A dignitary of Bordeaux arranged a fête and procession in these Landes on one occasion; triumphal arches were erected, hung with flowers and garlands; and the feature of the parade was a sedate platoon of these heron-like shepherds engaged for the occasion, dressed in skins, decked with white hoods and mantles, preceded by a band of music, and stalking by fours imposingly down the line of march.

II.

We are nearing the Pyrenees now, and entering the ancient and famous province of Béarn, once a noted centre of mediæval chivalry. Beam did not become part of France until almost modern times.[[13]] For seven hundred years preceding, its successive rulers held their brilliant court unfettered and unpledged. "Ours," declared its barons and prelates in assembly, "is a free country, which owes neither homage nor servitude to any one." The life of the province was its own, separated entirely from that of the kingdom. It had its own succession, its own wars and feuds, its own love of country. It has a national history in miniature. "If I have excused myself from bearing arms upon either side," said one of its rulers, replying to the royal remonstrances, "I have, as I think, good reasons for it: the wars between England and France no way concern me, for I hold my country of Béarn from God, my sword and by inheritance. I have not therefore any cause to enter into the service or incur the hatred of either of these kings."
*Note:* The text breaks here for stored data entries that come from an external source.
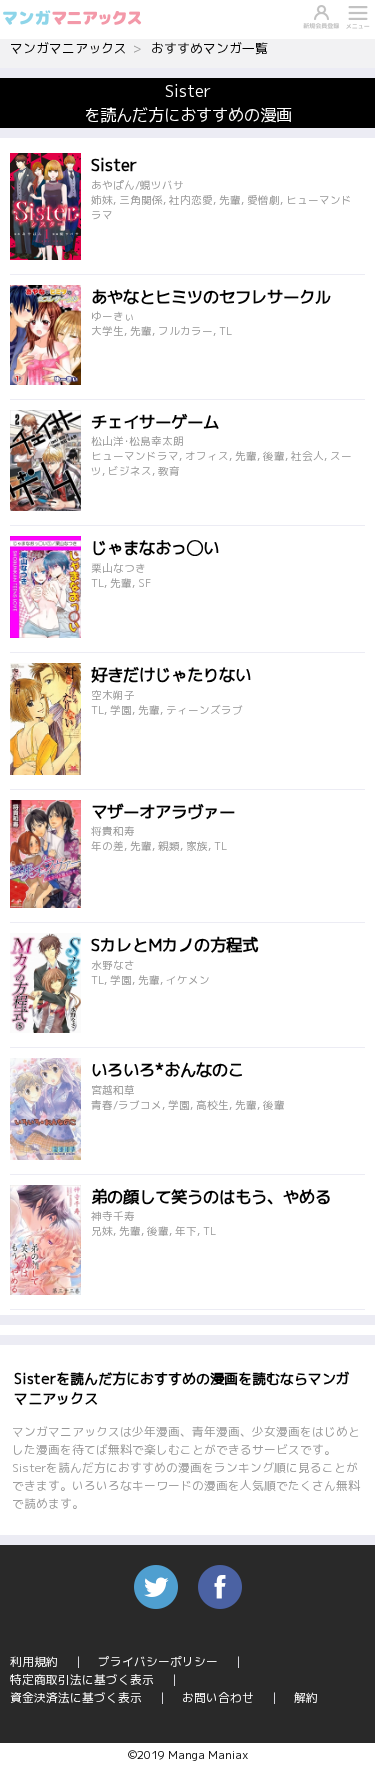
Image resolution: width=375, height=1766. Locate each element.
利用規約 (34, 1661)
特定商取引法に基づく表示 (82, 1679)
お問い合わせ (218, 1697)
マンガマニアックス (68, 48)
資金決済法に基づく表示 (76, 1697)
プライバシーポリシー (158, 1661)
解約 (306, 1697)
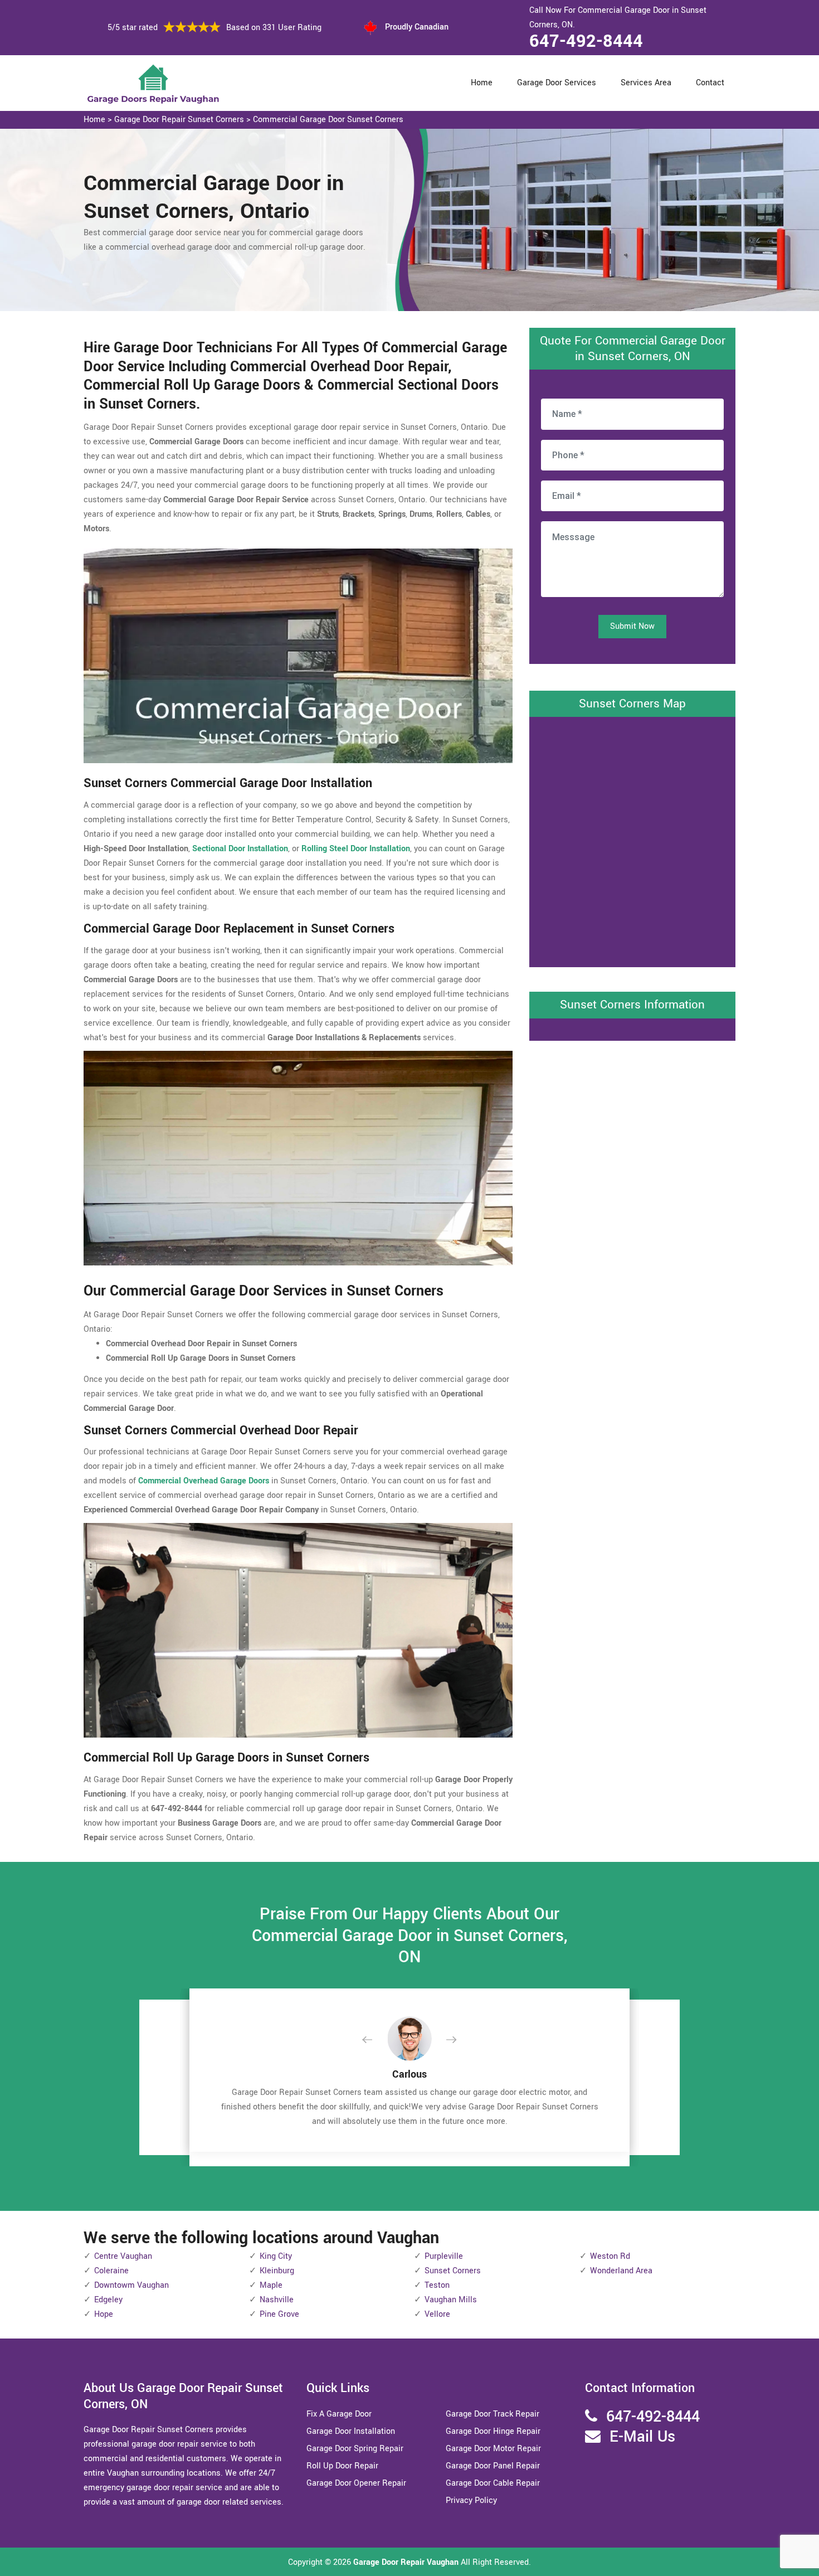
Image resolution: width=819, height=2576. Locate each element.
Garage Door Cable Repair (493, 2483)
There is a pleasant old legend which touches the true note of Béarn. Toward the year 1200, three of its rulers, in turn misgoverning, were in turn deposed by the barons. The heirs next in line were the infant twins of one William de Moncade. "It was agreed," as Miss Costello relates it; "that one of these should fill the vacant seat of sovereignty of Béarn, and two of the prudhommes were deputed to visit their father with the proposition. On their arrival at his castle, the sages found the children asleep, and observed with attention their infant demeanor. Both were beautiful, strong and healthy; and it was a difficult matter to make an election between two such attractive and innocent creatures. They were extremely alike, and neither could be pronounced superior to the other; the prudhommes were strangely puzzled, for they had been so often deceived that they felt it to be most important that they should not err this time. As they hung in admiration over the sleeping babes, one of them remarked a circumstance that at once decided their preference and put an end to their vacillation: one of the little heroes held his hand tightly closed; the tiny, mottled palm of the other was wide open as it lay upon his snowy breast. 'He will be a liberal and bold knight,' said one of the Béarnais, 'and will best suit us as a head.' This infant was accordingly chosen, given up by his parents to the wise men, and carried off in triumph to be educated among his future subjects. The event proved their sagacity, and the object of their choice lived to give them good laws and prosperity."

III.

The past of Béarn, like an ellipse, curves around two foci. One is the town of Orthez,[[14]] the other, the later city of Pau. The hero, the central figure, of one is Gaston Phoebus, Count of Foix; that of the other, Henry of Navarre.

These are the two great names of Béarn. Each lights up a distinctive epoch,—Gaston, the fourteenth century, Henry, the sixteenth.


In two hours after leaving Bayonne, the train has come to Orthez. There is little splendor in the old town as one views it to-day; yet in Gaston's time it was the capital of Béarn, successor of the yet older Morlaäs, and a centre for knights and squires and men-at-arms, a magnet for pilgrims and noble visitors from other countries, attracted by its fame. There were jousts, tourneys, hunts, banquets. The now broken walls of the old Castle of Moncade on the hill have sheltered more glittering merrymakings than those of Kenilworth or Fuenterrabia. But decay never surrenders an advantage once gained; the castle is dying now; dull modern commonplace has enfolded the once bright town below; and this Orthez is to-day at best but a lounging-place for the pessimist. We shall love better Pau, its rival and successor, still buoyant and prospering, rising not falling. "Good men study and wise men describe," avers Ruskin, in a more than half-truth, "only the growth and standing of things,—not their decay. Dissolution and putrescence are alike common and unclean ... in State or organism."

For all that, Orthez and its traditions are too significant to hasten by. Nowhere is the picture of mediæval life more strongly illuminated; in no spot shall we more fitly pause to summon back the inner past of the Pyrenees we are approaching. But we would linger over it only as it was in its best days, and leave to others the drearier story of its decadence.